Turning to what has been described as the “most important factor,” we must consider the rights of parties not before the court and the success of the plan. Am. HomePatient, 420 F.3d at 564. Liggett asserts that she “can easily be afforded relief without affecting the rights of third parties under the Plan or jeopardizing the success of the Plan.” Appellant Supplemental Br. at 13. Liggett cites 11 U.S.C. § 1127(b) and (e) for the proposition that “Schwartz is free to modify his Plan at any time before full payment is made to all creditors in order to provide Liggett with interest on her claim at á fair market rate.” Appellant Supplemental Br. at 14. Schwartz argues to the contrary, asserting, “It would be an unduly burdensome process to attempt to re-collect all payments made to all creditors, including those unsecured creditors who voted in favor of accepting Schwartz’s plan.” Ap-pellee Supplemental Br. at 10.2
As urged by Liggett, we begin with the text of 11 U.S.C. § 1127:
(b) The proponent of a plan or the reorganized debtor may modify such plan at any time after confirmation of such plan and before substantial consummation of such plan, but may not modify such plan so that such plan as modified fails to meet the requirements of sections 1122 and 1123 of this title. Such plan as modified under this subsection becomes the plan only if circumstances warrant such modification and the court, after notice and a hearing, confirms such plan as modified, under section 1129 of this title. .
(e) If the debtor is an individual, the plan may be modified at any time after confirmation of the plan but before the completion of payments under the plan, *677whether or not the plan has been substantially consummated, upon request of the debtor, the trustee, the United States trustee, or the holder of an allowed unsecured claim, to—
(1) increase or reduce the amount of payments on claims of a particular class provided for by the plan;
(2) extend or reduce the time period for such payments; or
(3) alter the amount of the distribution to a creditor whose claim is provided for by the plan to the extent necessary to take account of any payment of such claim made other than under the plan.

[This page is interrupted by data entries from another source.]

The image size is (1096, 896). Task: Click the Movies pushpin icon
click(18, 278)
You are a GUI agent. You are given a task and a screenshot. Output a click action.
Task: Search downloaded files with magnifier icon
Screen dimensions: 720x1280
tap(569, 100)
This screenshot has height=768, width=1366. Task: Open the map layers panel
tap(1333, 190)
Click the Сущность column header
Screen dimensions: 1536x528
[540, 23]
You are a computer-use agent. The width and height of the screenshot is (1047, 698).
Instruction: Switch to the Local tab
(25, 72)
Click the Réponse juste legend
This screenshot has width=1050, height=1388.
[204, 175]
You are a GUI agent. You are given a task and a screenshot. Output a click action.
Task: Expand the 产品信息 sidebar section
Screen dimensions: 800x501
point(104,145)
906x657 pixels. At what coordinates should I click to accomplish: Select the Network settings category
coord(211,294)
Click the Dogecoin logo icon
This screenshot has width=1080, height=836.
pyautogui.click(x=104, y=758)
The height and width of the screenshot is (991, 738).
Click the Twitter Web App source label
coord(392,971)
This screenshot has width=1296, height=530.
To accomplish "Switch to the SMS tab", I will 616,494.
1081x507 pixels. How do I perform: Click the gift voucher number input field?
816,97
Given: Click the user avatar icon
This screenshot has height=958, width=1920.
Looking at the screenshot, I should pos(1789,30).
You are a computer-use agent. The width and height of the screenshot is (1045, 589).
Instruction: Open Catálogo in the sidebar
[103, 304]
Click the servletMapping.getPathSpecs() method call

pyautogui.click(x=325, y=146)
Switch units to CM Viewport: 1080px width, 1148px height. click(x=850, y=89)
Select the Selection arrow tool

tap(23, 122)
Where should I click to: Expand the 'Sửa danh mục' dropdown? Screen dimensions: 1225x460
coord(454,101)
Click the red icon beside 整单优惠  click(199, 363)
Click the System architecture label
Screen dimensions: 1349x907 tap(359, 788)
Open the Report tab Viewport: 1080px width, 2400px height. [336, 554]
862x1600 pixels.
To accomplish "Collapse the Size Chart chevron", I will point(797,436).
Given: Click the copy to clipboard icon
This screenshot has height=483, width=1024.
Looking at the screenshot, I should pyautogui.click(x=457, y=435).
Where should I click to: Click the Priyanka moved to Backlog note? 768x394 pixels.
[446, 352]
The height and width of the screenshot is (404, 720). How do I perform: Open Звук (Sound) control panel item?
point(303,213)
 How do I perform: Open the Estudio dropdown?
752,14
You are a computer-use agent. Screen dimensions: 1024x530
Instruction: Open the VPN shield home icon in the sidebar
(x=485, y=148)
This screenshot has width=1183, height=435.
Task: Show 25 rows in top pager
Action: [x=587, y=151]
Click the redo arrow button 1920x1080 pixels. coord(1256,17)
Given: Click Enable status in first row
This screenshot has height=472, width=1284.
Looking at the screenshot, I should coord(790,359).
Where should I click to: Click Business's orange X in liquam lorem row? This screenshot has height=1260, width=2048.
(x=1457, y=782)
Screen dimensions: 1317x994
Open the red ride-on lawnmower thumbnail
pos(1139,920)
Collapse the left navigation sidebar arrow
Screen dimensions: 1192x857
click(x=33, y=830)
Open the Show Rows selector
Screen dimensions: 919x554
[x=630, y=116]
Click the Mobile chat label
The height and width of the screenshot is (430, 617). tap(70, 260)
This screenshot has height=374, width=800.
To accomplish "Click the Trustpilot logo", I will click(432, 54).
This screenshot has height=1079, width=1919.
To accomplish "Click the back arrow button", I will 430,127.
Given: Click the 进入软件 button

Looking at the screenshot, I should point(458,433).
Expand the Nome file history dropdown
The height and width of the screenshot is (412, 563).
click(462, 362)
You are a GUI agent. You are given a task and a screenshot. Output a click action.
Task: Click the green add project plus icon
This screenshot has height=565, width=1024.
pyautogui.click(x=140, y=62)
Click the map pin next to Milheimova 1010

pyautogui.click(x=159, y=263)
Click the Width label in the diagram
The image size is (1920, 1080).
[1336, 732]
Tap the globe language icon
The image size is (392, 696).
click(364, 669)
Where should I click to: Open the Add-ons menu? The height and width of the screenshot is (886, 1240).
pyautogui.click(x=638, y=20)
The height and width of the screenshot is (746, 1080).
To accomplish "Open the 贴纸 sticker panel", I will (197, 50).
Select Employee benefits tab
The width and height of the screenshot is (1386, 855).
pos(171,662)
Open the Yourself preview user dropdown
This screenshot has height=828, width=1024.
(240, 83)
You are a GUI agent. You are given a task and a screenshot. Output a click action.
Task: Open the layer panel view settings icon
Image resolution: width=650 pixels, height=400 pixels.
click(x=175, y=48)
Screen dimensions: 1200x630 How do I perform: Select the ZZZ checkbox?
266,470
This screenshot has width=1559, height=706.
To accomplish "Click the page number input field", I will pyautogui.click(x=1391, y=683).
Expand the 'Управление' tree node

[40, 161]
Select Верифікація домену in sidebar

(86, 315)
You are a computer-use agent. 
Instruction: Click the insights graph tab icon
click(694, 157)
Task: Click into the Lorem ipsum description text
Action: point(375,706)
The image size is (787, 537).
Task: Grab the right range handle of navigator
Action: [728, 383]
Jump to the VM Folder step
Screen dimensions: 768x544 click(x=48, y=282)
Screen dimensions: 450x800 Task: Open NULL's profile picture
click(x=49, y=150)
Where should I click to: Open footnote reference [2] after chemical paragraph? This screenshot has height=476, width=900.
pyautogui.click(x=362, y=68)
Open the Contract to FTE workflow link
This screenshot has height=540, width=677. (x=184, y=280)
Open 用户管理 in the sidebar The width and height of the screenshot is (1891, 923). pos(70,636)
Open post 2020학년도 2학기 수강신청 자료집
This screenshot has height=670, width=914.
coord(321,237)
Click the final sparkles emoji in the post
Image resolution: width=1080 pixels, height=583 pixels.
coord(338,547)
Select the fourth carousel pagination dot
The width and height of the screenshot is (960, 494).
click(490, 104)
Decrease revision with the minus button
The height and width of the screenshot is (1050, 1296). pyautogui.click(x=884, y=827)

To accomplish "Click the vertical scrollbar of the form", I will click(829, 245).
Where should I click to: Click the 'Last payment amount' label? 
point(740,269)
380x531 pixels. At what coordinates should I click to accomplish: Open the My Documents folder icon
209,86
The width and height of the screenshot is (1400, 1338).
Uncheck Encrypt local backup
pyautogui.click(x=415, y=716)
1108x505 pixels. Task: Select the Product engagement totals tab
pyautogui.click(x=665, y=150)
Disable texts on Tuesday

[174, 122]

Id. § 1127(b), (e). We have already determined that the Plan has been substantially consummated, and therefore, subsection (b) is not applicable. As to subsection (e), Liggett’s argument fails. There can be no increasing or reducing payments to Lig-gett, or extending or reducing the time period for such payments, since her claim has been fully paid and we have affirmed the amount of her claim. What Liggett seeks is the addition of interest on the claim of which Schwartz has already paid the full face value, and the plain language of § 1127(e) does not provide for such a change without unraveling the confirmation plan.
In our July 21, 2015 opinion, we determined that Liggett’s claim is impaired. As such, pursuant to 11 U.S.C. § 1129(a)(8)(A), she had the right to vote against the Plan and thereby preclude confirmation. But because the bankruptcy court erroneously held that Liggett’s claim was unimpaired, the confirmation plan was approved on November 5, 2012, without her approval or dissent. Since that time, more than three years ago, the Plan has been substantially consummated: Schwartz has paid Liggett the full face value of her claim and he has made payments to his other creditors. If we were to remand the case at this juncture, then we would risk procedural problems for the third parties not present here.
III.
For the reasons discussed above, we find that Liggett’s sole remaining claim as to confirmation is moot, and therefore, we dismiss the appeal.